**YOUR TASK:**
Within the listing below, how many lines hold the string "chevron"? Only the number should be given.

»»

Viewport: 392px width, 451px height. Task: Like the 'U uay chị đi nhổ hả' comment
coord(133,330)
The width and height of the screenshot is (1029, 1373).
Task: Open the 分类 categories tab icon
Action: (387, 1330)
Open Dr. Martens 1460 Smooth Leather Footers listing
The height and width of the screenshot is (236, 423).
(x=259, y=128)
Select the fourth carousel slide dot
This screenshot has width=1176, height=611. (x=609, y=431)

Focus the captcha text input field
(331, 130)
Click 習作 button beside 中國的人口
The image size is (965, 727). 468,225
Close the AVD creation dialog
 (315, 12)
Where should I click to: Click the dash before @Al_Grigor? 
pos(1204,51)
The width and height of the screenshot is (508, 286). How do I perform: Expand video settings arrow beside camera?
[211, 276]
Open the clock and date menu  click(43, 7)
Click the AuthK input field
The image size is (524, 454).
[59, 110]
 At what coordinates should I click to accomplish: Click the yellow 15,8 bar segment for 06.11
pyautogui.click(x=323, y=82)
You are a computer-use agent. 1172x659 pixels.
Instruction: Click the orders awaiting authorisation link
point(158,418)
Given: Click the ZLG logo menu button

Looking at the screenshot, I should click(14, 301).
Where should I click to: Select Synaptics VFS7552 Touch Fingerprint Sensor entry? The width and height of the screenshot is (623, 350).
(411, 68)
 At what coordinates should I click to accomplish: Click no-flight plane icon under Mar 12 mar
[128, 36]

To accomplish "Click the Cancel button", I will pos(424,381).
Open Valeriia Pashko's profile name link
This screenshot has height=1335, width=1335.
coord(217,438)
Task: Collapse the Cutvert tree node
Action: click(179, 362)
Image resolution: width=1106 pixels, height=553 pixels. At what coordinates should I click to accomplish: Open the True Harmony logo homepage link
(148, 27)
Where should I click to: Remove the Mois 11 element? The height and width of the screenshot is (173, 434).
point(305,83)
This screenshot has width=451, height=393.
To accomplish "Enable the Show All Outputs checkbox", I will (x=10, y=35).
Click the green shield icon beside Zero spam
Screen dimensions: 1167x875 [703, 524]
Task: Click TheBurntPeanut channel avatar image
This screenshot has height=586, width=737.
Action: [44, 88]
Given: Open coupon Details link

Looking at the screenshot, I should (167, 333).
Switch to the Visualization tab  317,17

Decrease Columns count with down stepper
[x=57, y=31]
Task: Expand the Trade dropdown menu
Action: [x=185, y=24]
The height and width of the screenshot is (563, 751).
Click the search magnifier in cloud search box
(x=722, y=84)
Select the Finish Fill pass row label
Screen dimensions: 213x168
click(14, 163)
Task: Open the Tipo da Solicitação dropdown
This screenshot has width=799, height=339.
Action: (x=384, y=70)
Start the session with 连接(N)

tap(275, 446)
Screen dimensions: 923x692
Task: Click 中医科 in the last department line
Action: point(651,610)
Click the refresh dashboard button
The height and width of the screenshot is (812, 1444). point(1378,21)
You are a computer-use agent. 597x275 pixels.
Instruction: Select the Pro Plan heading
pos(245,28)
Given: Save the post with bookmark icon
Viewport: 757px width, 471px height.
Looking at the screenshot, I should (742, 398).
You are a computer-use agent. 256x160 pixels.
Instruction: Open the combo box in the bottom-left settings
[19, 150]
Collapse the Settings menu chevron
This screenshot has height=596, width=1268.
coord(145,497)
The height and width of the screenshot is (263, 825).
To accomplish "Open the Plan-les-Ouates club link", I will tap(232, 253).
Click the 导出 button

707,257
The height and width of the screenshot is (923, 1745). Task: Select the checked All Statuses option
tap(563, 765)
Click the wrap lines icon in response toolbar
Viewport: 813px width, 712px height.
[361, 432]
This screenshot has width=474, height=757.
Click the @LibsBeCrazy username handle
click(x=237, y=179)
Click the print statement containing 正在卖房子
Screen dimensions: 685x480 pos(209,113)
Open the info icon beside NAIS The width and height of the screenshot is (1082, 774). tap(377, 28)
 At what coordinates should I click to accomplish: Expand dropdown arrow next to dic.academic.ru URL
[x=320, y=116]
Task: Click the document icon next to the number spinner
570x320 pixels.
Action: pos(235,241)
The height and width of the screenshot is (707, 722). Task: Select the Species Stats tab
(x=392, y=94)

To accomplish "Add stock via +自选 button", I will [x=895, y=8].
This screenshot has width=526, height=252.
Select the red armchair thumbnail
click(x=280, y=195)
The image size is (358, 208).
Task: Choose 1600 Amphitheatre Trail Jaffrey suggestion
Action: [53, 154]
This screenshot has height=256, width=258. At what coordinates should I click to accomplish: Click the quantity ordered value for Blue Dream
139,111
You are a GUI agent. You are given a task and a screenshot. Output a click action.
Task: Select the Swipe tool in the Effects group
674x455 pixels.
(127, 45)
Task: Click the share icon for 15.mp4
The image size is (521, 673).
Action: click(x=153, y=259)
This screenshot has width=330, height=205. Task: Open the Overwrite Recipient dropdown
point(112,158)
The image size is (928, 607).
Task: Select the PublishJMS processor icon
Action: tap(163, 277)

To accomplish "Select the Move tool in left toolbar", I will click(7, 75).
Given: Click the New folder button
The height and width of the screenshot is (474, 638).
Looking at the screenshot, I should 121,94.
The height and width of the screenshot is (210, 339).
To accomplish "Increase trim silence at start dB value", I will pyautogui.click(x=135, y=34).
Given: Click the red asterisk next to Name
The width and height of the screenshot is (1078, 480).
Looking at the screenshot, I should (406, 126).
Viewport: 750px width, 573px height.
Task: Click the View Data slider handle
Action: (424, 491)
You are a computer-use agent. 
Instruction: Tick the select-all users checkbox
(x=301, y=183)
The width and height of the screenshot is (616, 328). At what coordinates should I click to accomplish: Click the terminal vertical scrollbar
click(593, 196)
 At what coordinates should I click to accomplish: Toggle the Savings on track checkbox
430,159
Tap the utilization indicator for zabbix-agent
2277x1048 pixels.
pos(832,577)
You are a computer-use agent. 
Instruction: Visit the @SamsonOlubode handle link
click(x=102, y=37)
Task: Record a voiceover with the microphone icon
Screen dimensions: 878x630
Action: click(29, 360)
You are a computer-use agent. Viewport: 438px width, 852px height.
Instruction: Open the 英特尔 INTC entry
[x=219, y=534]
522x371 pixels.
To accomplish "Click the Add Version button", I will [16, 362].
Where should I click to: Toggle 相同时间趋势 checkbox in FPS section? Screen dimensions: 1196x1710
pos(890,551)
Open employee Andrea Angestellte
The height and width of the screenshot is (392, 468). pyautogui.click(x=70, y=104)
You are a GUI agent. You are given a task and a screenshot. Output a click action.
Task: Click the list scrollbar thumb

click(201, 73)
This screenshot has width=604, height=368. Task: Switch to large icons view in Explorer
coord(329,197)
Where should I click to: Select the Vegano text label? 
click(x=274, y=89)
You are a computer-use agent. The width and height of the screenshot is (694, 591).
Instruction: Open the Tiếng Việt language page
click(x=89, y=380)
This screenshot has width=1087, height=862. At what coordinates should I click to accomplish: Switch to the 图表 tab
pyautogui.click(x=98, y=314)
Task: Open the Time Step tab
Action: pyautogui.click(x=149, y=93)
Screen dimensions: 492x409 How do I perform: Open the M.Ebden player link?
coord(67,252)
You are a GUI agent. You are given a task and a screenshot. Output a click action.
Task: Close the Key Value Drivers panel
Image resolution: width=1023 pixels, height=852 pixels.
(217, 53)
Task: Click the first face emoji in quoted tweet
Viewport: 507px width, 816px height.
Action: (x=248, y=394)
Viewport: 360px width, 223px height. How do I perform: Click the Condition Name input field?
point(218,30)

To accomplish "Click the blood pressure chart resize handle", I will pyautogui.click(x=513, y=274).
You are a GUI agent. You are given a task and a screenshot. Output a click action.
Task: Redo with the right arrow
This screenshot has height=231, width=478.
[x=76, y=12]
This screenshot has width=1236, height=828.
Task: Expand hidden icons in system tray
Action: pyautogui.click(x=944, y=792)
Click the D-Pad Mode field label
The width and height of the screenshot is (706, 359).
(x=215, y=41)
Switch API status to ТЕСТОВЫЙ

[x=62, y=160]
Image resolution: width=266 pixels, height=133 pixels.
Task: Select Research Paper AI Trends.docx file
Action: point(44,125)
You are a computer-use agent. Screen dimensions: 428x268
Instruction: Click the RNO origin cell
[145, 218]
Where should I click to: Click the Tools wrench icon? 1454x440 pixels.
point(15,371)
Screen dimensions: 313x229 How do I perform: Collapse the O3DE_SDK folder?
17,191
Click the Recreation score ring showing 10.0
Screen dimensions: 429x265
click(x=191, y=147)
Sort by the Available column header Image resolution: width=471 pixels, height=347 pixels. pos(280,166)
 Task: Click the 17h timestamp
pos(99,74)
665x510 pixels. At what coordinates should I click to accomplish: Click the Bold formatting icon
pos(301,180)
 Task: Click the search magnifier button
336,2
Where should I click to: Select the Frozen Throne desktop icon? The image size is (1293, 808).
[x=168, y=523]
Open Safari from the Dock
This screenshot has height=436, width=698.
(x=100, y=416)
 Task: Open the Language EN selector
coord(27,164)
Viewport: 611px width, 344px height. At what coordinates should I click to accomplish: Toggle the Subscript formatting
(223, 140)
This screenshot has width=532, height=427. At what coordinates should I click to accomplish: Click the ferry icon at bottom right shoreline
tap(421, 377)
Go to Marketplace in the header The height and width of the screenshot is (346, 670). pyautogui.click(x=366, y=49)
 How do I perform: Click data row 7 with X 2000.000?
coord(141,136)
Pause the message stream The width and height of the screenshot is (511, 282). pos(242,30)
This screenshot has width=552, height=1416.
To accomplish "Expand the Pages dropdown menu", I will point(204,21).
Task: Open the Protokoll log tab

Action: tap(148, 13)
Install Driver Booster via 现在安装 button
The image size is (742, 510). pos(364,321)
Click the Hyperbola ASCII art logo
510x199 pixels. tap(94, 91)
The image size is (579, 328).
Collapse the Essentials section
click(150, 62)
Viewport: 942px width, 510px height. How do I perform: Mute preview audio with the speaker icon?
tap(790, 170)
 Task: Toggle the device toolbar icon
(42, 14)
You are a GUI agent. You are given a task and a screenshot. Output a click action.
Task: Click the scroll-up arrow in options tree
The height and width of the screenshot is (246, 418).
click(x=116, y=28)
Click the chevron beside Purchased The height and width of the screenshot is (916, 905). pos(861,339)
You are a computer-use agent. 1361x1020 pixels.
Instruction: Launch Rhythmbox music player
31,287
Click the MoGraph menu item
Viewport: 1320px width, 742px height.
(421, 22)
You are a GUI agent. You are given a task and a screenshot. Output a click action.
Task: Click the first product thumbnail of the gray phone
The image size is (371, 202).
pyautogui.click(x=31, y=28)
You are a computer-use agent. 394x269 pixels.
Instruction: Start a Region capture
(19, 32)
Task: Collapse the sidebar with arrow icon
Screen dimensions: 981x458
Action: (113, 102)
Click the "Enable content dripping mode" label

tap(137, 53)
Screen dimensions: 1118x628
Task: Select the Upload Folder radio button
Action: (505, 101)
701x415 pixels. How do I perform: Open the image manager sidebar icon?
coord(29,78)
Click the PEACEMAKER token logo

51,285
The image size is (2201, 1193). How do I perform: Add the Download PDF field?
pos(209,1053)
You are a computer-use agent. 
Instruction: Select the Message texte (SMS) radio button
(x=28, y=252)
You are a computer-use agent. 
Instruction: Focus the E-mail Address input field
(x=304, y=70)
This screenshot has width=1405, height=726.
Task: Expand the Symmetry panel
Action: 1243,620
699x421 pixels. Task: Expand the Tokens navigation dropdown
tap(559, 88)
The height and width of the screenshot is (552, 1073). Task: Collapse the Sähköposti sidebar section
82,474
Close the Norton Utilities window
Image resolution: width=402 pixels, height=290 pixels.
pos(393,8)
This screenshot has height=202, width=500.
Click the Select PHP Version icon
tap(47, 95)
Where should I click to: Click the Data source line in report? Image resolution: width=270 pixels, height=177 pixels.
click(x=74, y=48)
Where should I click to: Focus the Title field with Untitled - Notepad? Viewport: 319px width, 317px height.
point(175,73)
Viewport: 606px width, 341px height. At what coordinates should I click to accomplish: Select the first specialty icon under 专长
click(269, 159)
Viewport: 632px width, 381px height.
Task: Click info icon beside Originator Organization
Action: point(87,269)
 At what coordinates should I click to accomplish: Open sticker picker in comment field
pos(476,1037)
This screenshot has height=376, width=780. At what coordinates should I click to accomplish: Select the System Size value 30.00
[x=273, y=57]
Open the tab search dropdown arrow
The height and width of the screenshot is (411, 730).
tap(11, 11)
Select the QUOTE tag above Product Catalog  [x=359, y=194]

««

**TASK OUTPUT:**
2